(Pixel coordinate grounding data)
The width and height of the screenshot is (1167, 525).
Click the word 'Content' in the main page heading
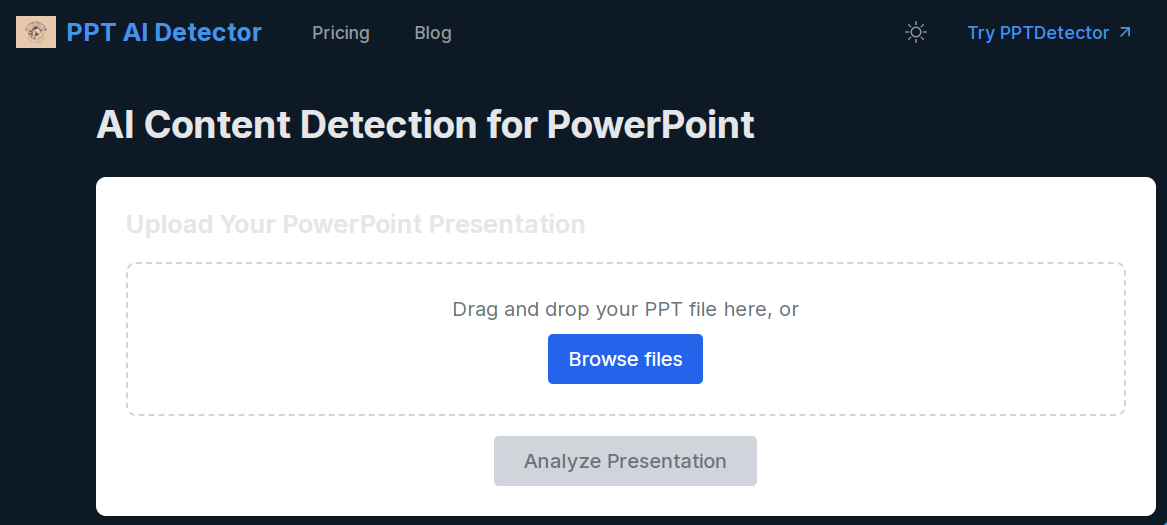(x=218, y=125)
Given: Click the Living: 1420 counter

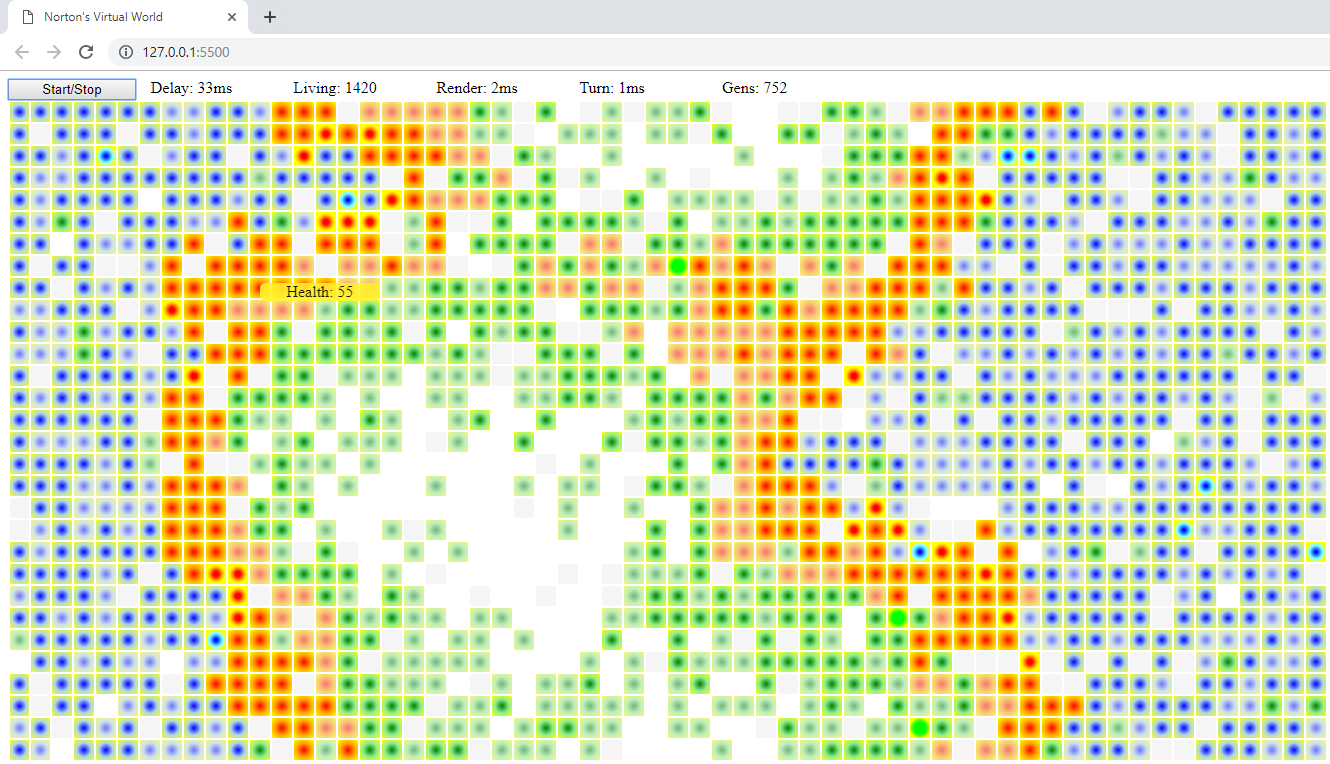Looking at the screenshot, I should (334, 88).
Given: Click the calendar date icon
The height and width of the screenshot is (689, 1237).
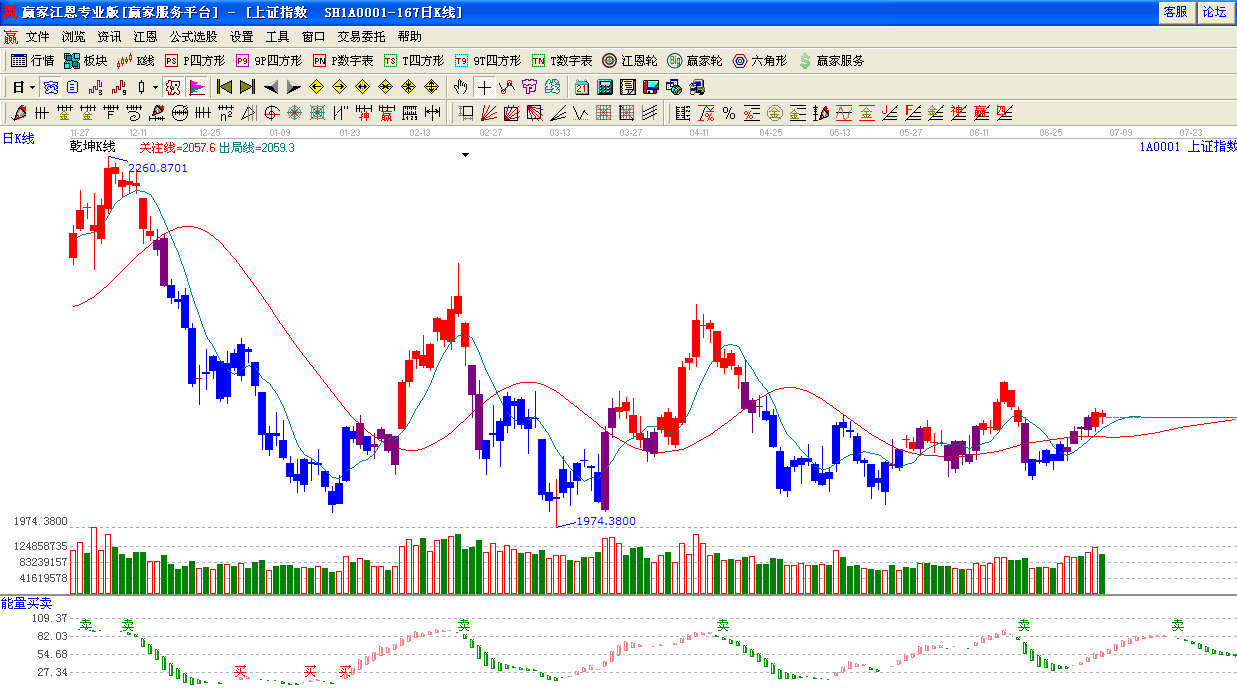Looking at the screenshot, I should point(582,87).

**WHAT TO WORK ON:** Please print the entries shown above again, exactly, and skip the pictures.

**OUTPUT BELOW:**
The width and height of the screenshot is (1167, 525).
Click the word 'Content' in the main page heading
(x=218, y=125)
Given: Click the Living: 1420 counter

Looking at the screenshot, I should (334, 88).
Given: Click the calendar date icon
The height and width of the screenshot is (689, 1237).
Looking at the screenshot, I should point(582,87).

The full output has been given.